We can see these emphases in Luke’s Christmas story – a story so different from that of Matthew’s two Christmas stories and John’s very brief Christmas story (in John 1:1-14). Luke is determined to write in such a way that people would be moved to do something about God’s love for the poor, since the only hands God has are our hands. The Christmas story: Jesus, Son of God, son of Mary, legally a son of Joseph, is born into a working-class family. Shortly before the birth of the child, his parents had to take a long trip from Galilee in the north to Bethlehem in the south. This was in obedience to the authority of the Roman occupying power in the whole Mediterranean world. Caesar wanted a census of the empire. Since Joseph’s origin was from the family of King David, who lived 1,000 years earlier, and since David was born in Bethlehem, to Bethlehem they must go. When they arrived, they could find no lodging. They ended up in a stable or cave for sheltering livestock. The child was born and placed in a manger, a feedbox for animals.
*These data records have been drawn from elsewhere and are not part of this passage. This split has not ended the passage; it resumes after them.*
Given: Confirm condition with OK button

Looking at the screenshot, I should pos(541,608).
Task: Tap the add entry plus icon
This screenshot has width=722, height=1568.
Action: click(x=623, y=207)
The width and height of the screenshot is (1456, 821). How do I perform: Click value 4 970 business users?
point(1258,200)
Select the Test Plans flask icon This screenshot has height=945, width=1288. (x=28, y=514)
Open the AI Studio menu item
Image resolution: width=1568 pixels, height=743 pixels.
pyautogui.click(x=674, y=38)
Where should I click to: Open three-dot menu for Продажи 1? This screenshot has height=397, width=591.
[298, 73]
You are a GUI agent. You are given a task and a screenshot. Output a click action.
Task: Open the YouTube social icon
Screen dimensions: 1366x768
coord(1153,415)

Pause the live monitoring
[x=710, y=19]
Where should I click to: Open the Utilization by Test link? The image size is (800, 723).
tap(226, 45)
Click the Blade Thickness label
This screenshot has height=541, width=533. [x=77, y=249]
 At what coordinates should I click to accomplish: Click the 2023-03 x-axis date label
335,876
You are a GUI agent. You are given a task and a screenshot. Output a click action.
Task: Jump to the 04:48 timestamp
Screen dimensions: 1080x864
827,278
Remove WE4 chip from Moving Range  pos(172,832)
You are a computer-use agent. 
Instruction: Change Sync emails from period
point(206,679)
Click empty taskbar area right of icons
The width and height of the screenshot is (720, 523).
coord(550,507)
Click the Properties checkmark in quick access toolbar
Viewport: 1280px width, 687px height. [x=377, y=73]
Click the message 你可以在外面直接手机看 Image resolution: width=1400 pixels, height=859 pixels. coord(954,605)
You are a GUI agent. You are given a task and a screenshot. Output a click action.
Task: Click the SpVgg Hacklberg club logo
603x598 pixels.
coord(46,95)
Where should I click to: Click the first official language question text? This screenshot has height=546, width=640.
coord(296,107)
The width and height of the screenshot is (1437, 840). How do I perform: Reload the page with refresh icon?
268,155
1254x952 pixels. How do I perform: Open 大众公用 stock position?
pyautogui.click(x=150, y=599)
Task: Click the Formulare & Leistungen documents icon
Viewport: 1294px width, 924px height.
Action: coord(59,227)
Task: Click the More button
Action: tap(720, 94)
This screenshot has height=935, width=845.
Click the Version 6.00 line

Instead of being surrounded by relatives and friends, they were visited by a band of local shepherds who had just experienced a visit from angels. No one thought much of shepherds. They were generally regarded as thieves for grazing their flocks on pastures not their own. So what we have in Luke’s story is a working-class couple with a new baby born in a poor environment, and visited by society’s lowlife. Through this story, Luke appeals to all generations of Christians to recognize, in these conditions, the poor; the homeless; migrants; and helpless human beings in their own current environment. From New Testament times on, the Church has heeded Luke’s message by collecting alms and food to distribute to the poor; by building homes for the working poor; and building hospitals, eldercare homes, orphanages and shelters. From time to time, God raised up Saints to remind us of Luke’s message. Various examples: Francis of Assisi, St. Vincent de Paul, Frederick Ozanam. Tradition attributes to St. Francis the first Nativity scene in the year 1223. There must have been a stable, the figures of the Holy Family, the traditional ox and ass, (perhaps representing the clergy, though more likely based on Isaiah 1:3), angels, shepherds, sheep (and dogs?). The message of Francis was the same as that of Luke. The Son of God, a helpless baby in the poorest surroundings, invites us to pick up the helpless poor, to care, to shelter, to feed, to love.